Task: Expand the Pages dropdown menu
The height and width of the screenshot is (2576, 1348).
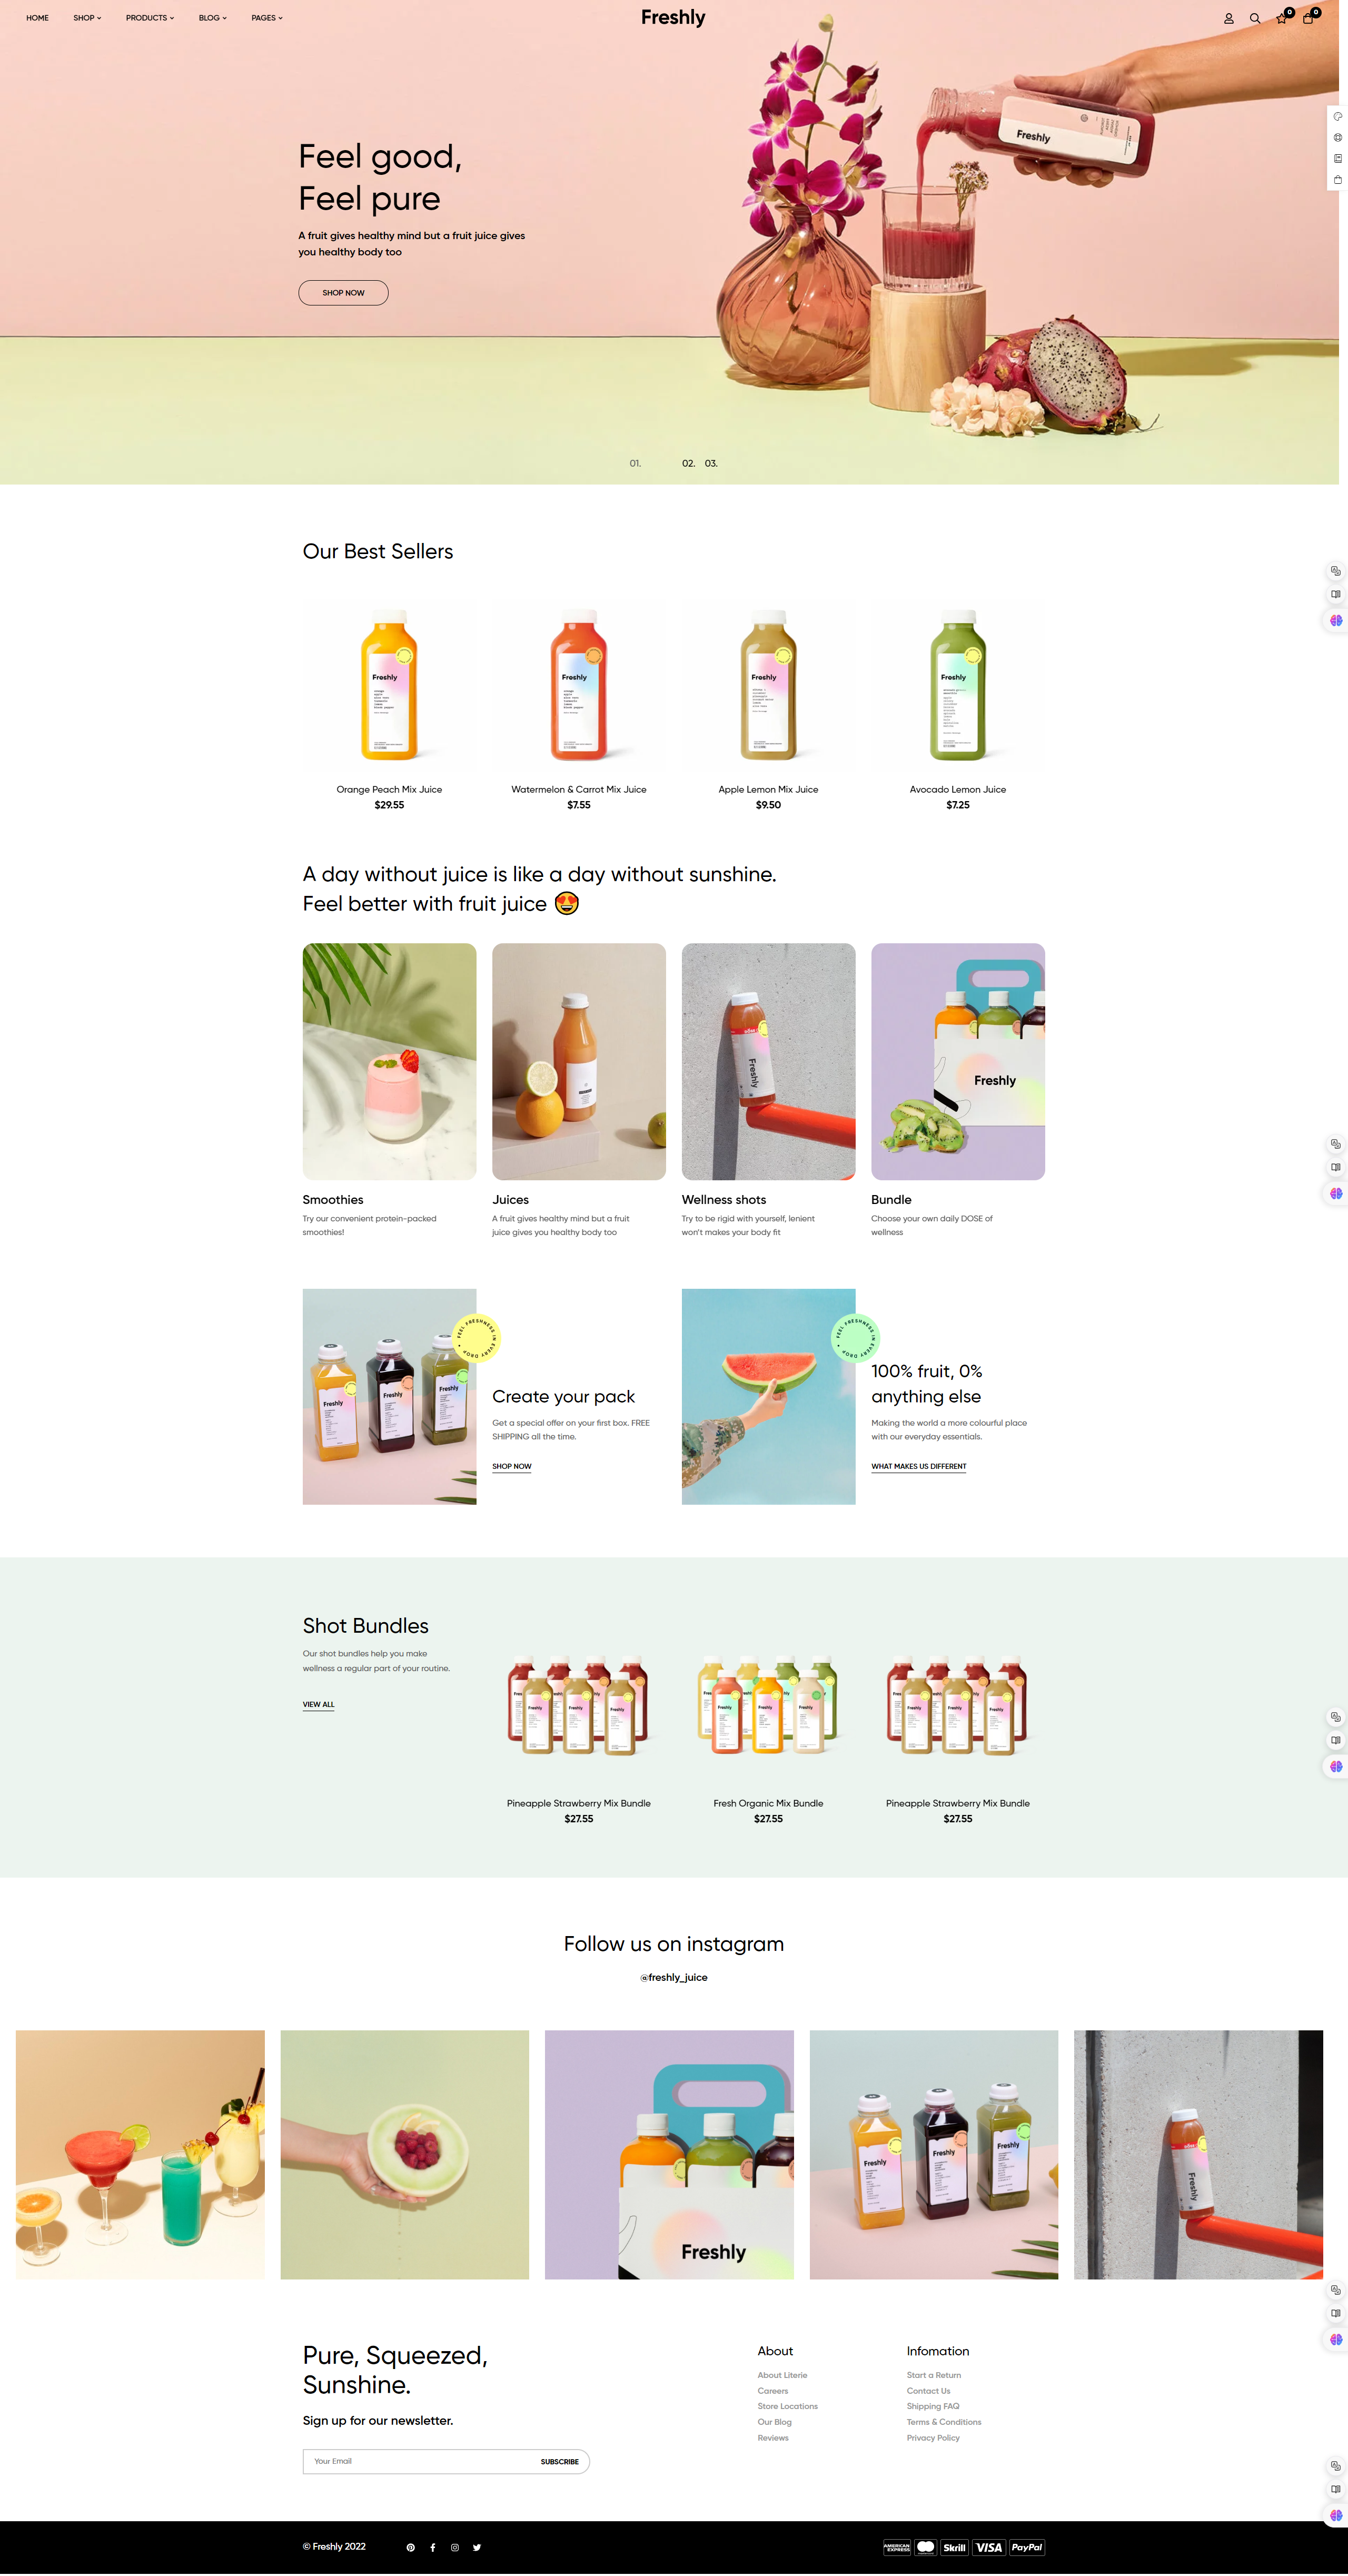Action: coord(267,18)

---

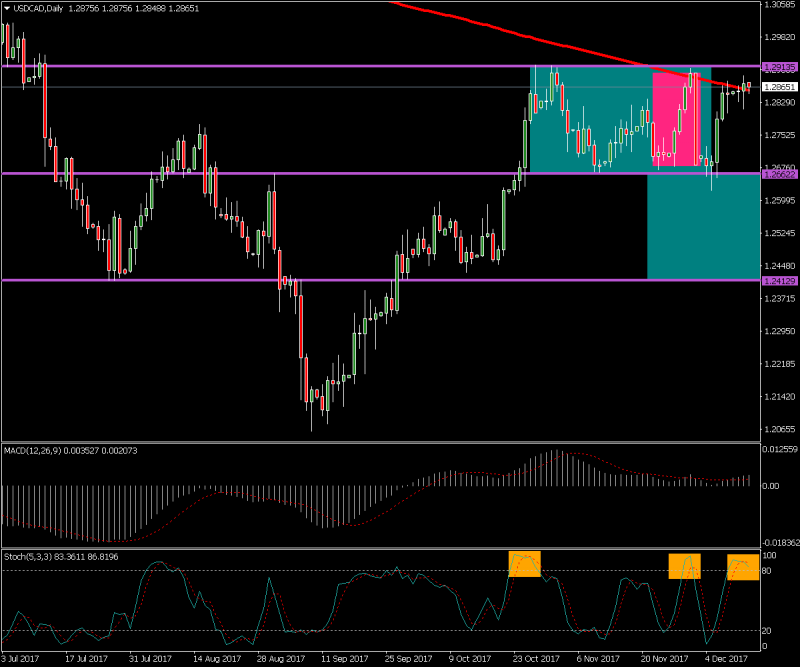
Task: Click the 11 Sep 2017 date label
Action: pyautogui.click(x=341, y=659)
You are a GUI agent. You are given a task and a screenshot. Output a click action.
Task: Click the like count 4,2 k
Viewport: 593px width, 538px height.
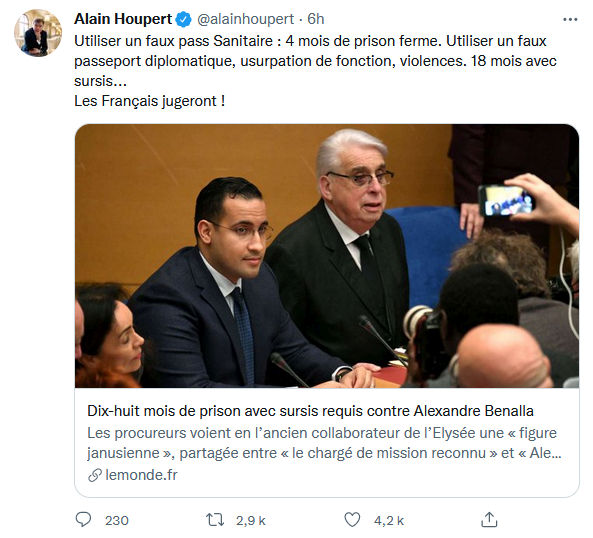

- Problem statement: The output should be exactly the lines above from the line containing "Task: Click the like count 4,2 k" to the line containing "Viewport: 593px width, 538px height.", inclusive, with no other lines.

- Expected output:
Task: Click the like count 4,2 k
Viewport: 593px width, 538px height.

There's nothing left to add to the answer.